PAGE EXTRACT
Genome comparative analysis

OrthoMCL [38] was used to calculate the number of gene families and C. neglecta, C. rubella, J. curcas, R. communis and B. oleracea were selected for analysis. MCScan (python version) [https://github.com/tanghaibao/jcvi/wiki/MCscan-(Python-version)] was used to find pairwise genes and multiple genome syntenic comparisons and visualizations. First, MCScan was used to search pairwise genes of the C. neglecta and C. sativa and KaKs_calcutator [63] was used to calculate the Ks of these pairwise genes. Secondly, MCScan was used to visualize the synteny of the C. neglecta and C. sativa and the Ks of the pairwise genes.

Genetic transformation of C. neglecta

A binary vector, expressing CvFatB1 gene (from Cuphea viscosissima), under seed-specific glycinin promoter [29, 59], was modified for the present study. To enhance efficiency of medium-chain fatty acids (C10:0–14:0) accumulation, following seed-specific transgenes were introduced into the vector: lysophosphatidic acid acyltransferase (LPAT), diacylglycerol acyltransferase (DGAT) from Cuphea species. In particular, CvLPAT2 (from C. viscosissima) was set under oleosin promoter, while CpDGAT1 (from Cuphea avigera var. pulcherrima) was under the control of glycinin-1 seed-specific promoter, while CvFatB1 coding sequence was under the control of Glycinin-1 promoter (Additional file 1: Fig. S9). The backbone of the vector is derived from pCAMBIA0380 and was engineered with the DsRed marker gene under the control of the constitutively expressed cassava mosaic virus promoter [29, 51] for selection of transgenic seeds by fluorescence [40].

Stored data entries
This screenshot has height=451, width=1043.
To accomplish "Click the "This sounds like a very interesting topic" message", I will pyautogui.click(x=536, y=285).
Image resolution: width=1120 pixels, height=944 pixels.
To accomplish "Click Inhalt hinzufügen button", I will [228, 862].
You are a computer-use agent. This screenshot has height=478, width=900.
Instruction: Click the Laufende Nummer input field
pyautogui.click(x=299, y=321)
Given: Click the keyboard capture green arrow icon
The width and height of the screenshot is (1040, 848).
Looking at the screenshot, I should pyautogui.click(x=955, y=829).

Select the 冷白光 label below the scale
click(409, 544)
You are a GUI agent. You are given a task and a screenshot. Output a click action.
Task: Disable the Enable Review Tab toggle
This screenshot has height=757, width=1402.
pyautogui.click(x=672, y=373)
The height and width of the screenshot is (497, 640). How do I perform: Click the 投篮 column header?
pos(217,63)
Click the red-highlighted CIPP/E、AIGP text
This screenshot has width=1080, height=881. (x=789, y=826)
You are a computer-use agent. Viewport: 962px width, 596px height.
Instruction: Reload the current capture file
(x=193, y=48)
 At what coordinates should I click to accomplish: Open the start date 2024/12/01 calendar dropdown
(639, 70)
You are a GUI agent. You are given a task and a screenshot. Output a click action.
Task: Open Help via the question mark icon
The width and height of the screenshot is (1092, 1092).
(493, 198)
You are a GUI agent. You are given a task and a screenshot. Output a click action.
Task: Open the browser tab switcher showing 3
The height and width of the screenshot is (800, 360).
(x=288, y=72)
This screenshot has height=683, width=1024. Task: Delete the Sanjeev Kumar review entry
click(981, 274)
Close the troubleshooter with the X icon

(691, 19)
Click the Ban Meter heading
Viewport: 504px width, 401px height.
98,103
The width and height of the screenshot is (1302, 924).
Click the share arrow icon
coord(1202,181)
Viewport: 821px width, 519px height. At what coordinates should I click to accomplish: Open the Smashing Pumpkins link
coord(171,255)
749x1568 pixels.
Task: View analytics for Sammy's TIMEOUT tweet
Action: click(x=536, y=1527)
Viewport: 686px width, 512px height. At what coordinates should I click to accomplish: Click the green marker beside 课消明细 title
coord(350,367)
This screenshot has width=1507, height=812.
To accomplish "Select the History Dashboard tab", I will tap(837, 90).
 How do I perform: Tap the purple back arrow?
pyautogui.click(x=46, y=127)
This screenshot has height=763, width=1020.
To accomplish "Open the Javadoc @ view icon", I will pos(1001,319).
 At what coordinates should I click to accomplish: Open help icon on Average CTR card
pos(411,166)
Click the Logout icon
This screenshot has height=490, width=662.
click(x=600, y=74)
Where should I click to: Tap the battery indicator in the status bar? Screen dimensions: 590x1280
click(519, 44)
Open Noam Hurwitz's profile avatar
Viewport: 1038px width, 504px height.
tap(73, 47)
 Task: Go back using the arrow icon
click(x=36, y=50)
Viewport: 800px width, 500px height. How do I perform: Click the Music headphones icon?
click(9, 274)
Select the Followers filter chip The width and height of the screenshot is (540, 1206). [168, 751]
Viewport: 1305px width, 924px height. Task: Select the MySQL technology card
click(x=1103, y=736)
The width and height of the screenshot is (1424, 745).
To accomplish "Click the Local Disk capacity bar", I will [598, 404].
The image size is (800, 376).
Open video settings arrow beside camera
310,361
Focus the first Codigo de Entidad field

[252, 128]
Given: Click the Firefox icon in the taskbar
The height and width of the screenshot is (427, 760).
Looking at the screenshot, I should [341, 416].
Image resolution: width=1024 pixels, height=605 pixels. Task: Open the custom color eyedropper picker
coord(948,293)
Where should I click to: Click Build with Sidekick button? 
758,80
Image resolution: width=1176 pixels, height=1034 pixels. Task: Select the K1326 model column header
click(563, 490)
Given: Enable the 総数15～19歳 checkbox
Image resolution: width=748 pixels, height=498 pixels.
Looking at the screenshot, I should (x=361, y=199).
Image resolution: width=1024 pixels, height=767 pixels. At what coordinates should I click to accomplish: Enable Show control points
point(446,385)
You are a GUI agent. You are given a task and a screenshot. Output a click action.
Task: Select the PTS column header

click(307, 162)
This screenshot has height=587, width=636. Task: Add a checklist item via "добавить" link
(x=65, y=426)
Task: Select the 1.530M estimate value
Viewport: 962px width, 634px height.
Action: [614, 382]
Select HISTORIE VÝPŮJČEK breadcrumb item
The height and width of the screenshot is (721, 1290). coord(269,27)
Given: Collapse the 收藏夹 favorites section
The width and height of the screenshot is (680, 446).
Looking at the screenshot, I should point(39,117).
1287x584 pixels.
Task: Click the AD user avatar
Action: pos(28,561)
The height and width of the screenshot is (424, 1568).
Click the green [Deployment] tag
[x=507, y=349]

WHAT THIS TASK INVOLVES
Carry on the methods text on C. neglecta genome analysis and transformation, starting right after its final sentence. The items have no connection to the methods text on C. neglecta.

SOLVED EXERCISE
C. neglecta plants, used for transformation, were grown similarly as described above under greenhouse conditions. Agrobacterium tumefaciens cells (strain C58C1) with the binary vectors containing FatB cDNAs were transformed by electroporation. Camelina plants were transformed in planta by floral dip/vacuum infiltration, and DsRed was used as a visual marker for selection [40].

Determination of fatty acid composition and seed oil content

Fatty acid methyl esters (FAMEs) were prepared via transesterification, using trimethylsulphonium hydroxide [12]. About 12–15 mg seeds (three biological replicates) were directly crushed in 50 µL of TMSH in glass GC vials. Heptane (400 µL) was added to each vial. After room temperature incubation with agitation for 30 min, FAMEs were analyzed by gas chromatography as described previously [13]. Total fatty acid content of seeds was measured using C17:0-TAG as an internal standard for gas chromatography-flame ionization detection analysis using transesterification and extraction methods as previously described [13]. Statistical analysis of fatty acids content in seeds of C. neglecta and C. sativa was performed according to the previously described procedure [4].

Availability of data and materials

The C. neglecta genome assembly has been deposited in the Genome Warehouse in National Genomics Data Center (Members and Partners 2023), Beijing Institute of Genomics, Chinese Academy of Sciences/China National Center for Bioinformation, under Bioproject number PRJCA016289 that is publicly accessible at https://ngdc.cncb.ac.cn/gwh.

References

  1. Ashburner M, Ball CA, Blake JA, Botstein D, Butler H, Cherry JM, Davis AP, Dolinski K, Dwight SS, Eppig JT, Harris MA, Hill DP, Issel-Tarver L, Kasarskis A, Lewis S, Matese JC, Richardson JE, Ringwald M, Rubin GM, Sherlock G. Gene ontology: tool for the unification of biology. The Gene Ontology Consortium. Nat Genet. 2000;25:25–9.

    Article  CAS  PubMed  PubMed Central  Google Scholar 

  2. Bairoch A, Apweiler R. The SWISS-PROT protein sequence database and its supplement TrEMBL in 2000. Nucleic Acids Res. 2000;28:45–8.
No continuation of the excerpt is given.